There was not yet one comprehensive report made available for the strengthening of the Department of Safety and Security. He was not convinced by the reasons given for the delay nor by the piecemeal approach to requesting resources. Some requests made did not appear urgent, particularly in light of the comprehensive report on strengthening security, being prepared by the Secretary-General. It was unacceptable to have such a piecemeal approach to such budgeting matters. The security of “UNers” was a priority, and the Russian Federation stood ready to look for balanced solutions to those matters. The most productive discussions should be based on the comprehensive report on security issues, being prepared by the Secretary-General. He hoped the Committee could reach agreed decisions on such important issues.

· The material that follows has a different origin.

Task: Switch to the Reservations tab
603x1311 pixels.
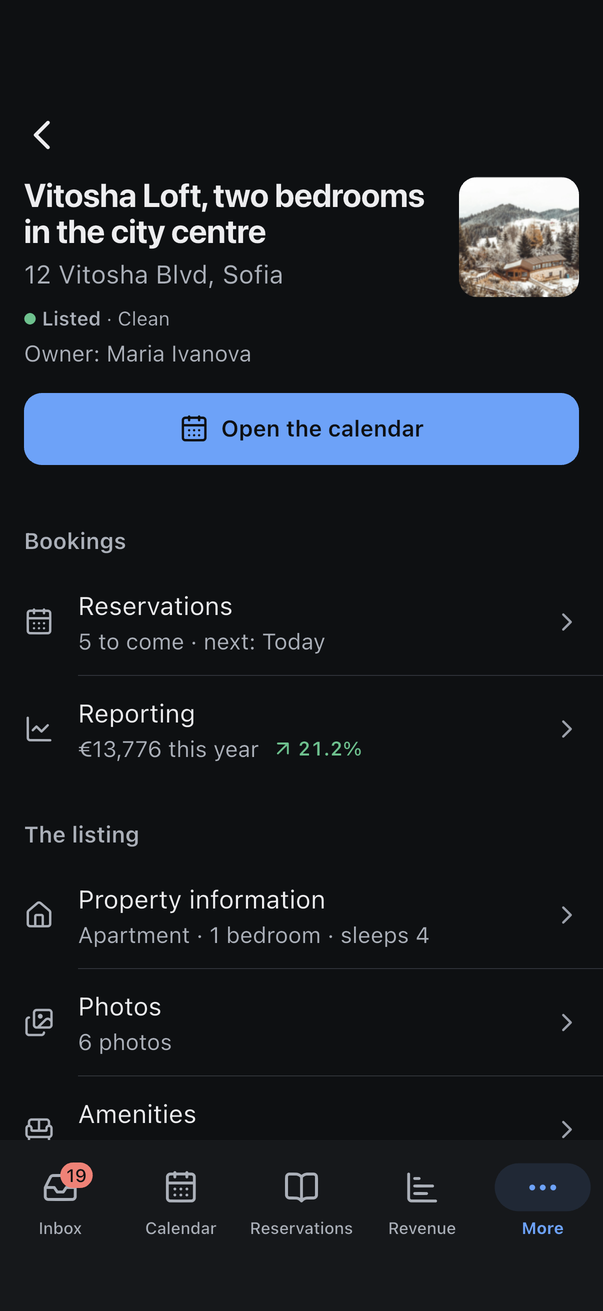Action: click(301, 1201)
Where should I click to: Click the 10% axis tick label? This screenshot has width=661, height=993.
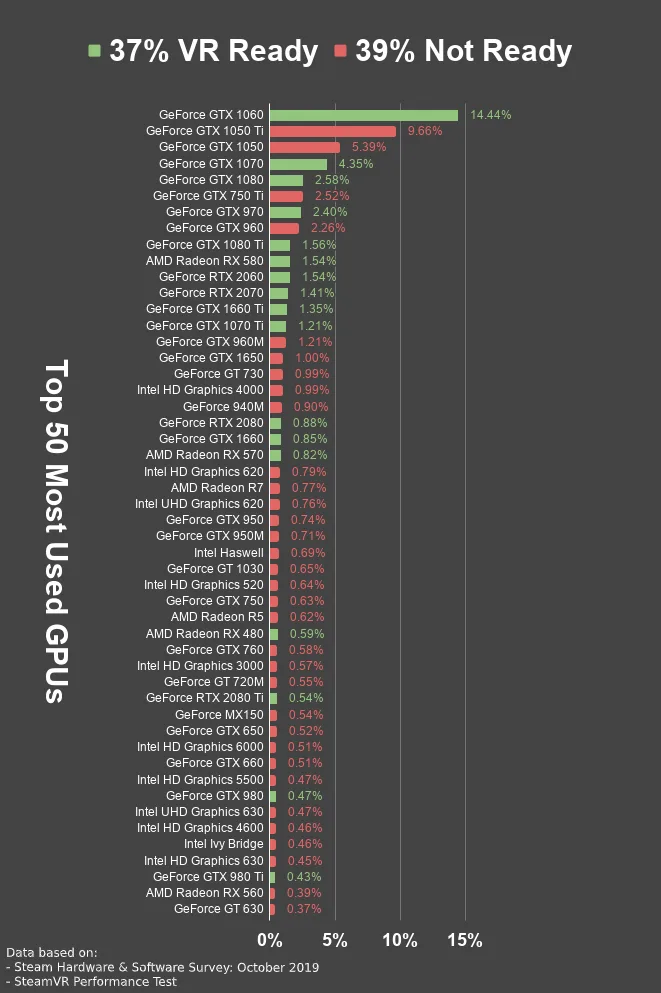click(400, 940)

STEPHEN A. RONAGHAN ( United States) reiterated his country’s position that a comprehensive safety and security policy framework for protecting United Nations staff at duty stations and in the field was vital to the functioning of the United Nations system. He noted that the management review, first requested for submission at the Assembly’s second resumed session of the sixty-second session, had been delayed following the events of December 2007. He understood that the report would be released during this session, and the United States looked forward to receiving it.
He also noted that, when discussing the Secretary-General’s request for additional resources before the Fifth Committee at its first resumed session, the ACABQ had expressed the view that strengthening security arrangements for the United Nations should be dealt with in an integrated manner. He further noted that the ACABQ had recommended that a comprehensive report on the United Nations safety and security policy framework be submitted to the Assembly at the beginning of its sixty-fourth session, in conjunction with the proposed 2010-2011 budget. He then noted that the CEB’s recommendations, in regard to the High-Level Committee on Management at its spring session, would be incorporated into the comprehensive report to be presented at the sixty-fourth session.
He said the United States welcomed the appointment of Gregory Starr as Under-Secretary-General for Safety and Security, and said he should be accorded the opportunity to review and comment on the comprehensive management report before its consideration and implementation by the Committee. The United States extended its appreciation to the outgoing Under-Secretary-General, Mr. Veness.
He said he shared the view of the ACABQ that strengthening security arrangements should be dealt with in an integrated manner, and that the United States was prepared to consider those security proposals that involved an immediate risk to life, or that otherwise required urgent consideration by Member States.
Financing of Peacekeeping Operations
CATHERINE VENDAT, Director of the Peacekeeping Financing Division, introduced the Secretary-General’s reports on financing of ONUB (document A/63/551) and financing of UNAMSIL (document A/63/681). Summarizing the information in those reports, she added that there had been an increase in the cash available in the Special Account for UNAMSIL to $15.63 million, up from $15.15 million. Accordingly, $15.63 million could be returned to Member States.
Ms. McLURG introduced the ACABQ’s related reports, reiterating its recommendations, including, with regard to ONUB, that a “fuller explanation” of the final disposition of assets be provided in future to ensure transparency, and recommending, with regard to UNAMSIL, that the Committee accept the Secretary-General’s proposal to credit Members the cash balance from the UNAMSIL Special Account.